S3 Bucket Organization

Organizing data in S3 buckets

You can think of your data buckets as a grid. The horizontal dimension reflects the data lifecycle phase (raw, refined, curated). The vertical dimension reflects topic or domain.

As discussed under mental model, S3 buckets in Quilt are like branches in git; they reflect how "done" data are.

Don't rely on folder structure

There's no one folder structure that works for everyone. For instance, if you organize experiments by department/date then it's tedious for users to look at everything that happened on a given date. And vice versa. Since there's no one folder structure that works for everyone in the business, files are copied so that they can be found through multiple folder paths. But copies reduce uniqueness. As a result users don't know which copy of the file to trust. These copies then diverge, further reducing trust in data.
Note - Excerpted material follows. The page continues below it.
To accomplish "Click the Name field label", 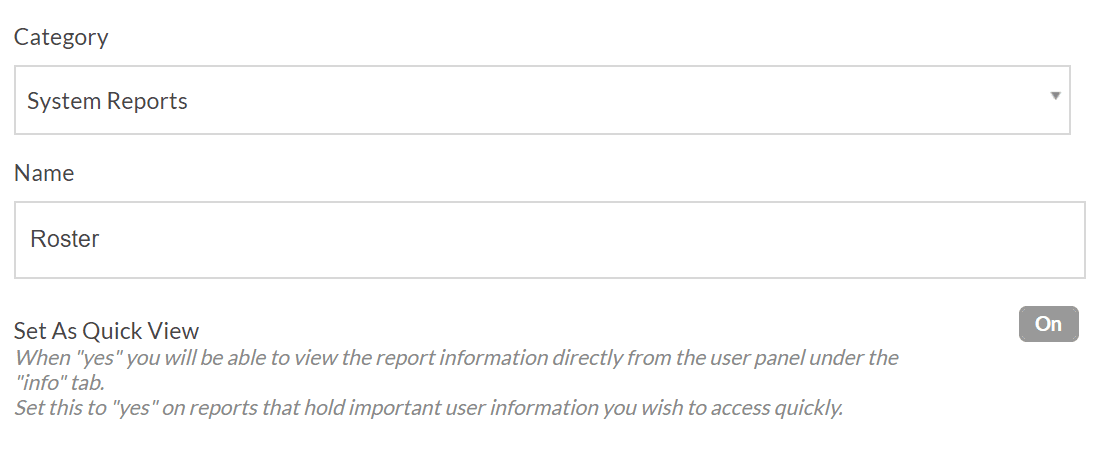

Folder names are not metadata

As users try to keep files organized they put metadata in the file names and paths. This is fragile. First, files and folders can be moved, thus severing their connection to metadata stored in the path. Second, file names with metadata can only get so long before they become unusable. Finally, metadata and folder-naming conventions vary across users, making metadata in the path of low consistency, low quality, and low trust.

We call file paths physical views because they are fixed addresses for data on disk or in blob storage.

Package logical views are more flexible than fixed physical views

For the above reasons reason, packages offer both metadata tags and infinite logical views atop physical locations in S3. Metadata tags prevent file names from getting longer and longer to hackily include metadata.

With Quilt packages, you can include a given S3 object in as many packages without ever copying that object. Or you can organize multiple S3 buckets into single packages under any logical folder structure that you wish (by using the Quilt catalog or the .set*() APIs).

Since packages separate metadata from logical view paths, but include metadata and data in the package manifest, data and metadata can never be accidentally separated. File paths also become simpler and easier to trust.

S3 data lifecycle

Below is an example of how you might organize three data domains according to a three-phase data lifecycle.

Domain / Lifecycle phaseRawRefinedCurated

Domain1

s3://domain1-raw

s3://domain1-refined

s3://domain1-curated

Domain2

s3://domain2-raw

s3://domain2-refined

s3://domain2-curated

Domain3

s3://domain3-raw

s3://domain3-refined

s3://domain3-curated

In addition to the three lifecycle phases above it is useful to have on or more "sandbox" buckets where users can create experimental packages without fear of overwriting or disrupting business data.

How enterprises organize instrument, scientist, ELN data

See Bringing Scientific Data Management Systems Into the Cloud from Bio-IT world for a in-depth view of organizing scientific data in the cloud from instrument, to scientist, to ELN.

How many buckets do I need, and how should I divide data?

Generally, you'll need three S3 buckets for each data domain.

Below are a few questions you can use to determine how many data domains and lifecycle phases you'll need:

  1. Are these data related in a meaningful way?

    If not, favor separate buckets.

  2. Are these data all a the same level of "doneness"; are they at the same stage in the data quality lifecycle (raw, refined, curated)?

  3. Do the data have related access patterns in terms of users and groups?

    If not, favor separate buckets for reasons of IAM simplicity and search speed in Quilt.

  4. Do humans or pipelines have delete permissions against these buckets?

    If so, data should be duplicated to another bucket on push to ensure durability.

  5. Does this data need to be sealed and linked to an IND filing or ELN?

    If so, favor curated or "production" buckets where all data are self-contained and delete access is exceptional or non-existent.

  6. Are we mixing validated and non-validated data?

    If so, favor segregation at the bucket level.

  7. Is this data part of a staging or dev environment?

    If so, consider how this data will be copied to more stable buckets, or why it is OK to lose this data at any time.

  8. Do you want to be able to trace the data provenance back to its source, for example from instrument, to scientist, to ELN entry?

    If so, consider isolated, only-instruments-can-write buckets for the early data lifecycle, and read-only or write-only buckets for the curated (ELN) phase.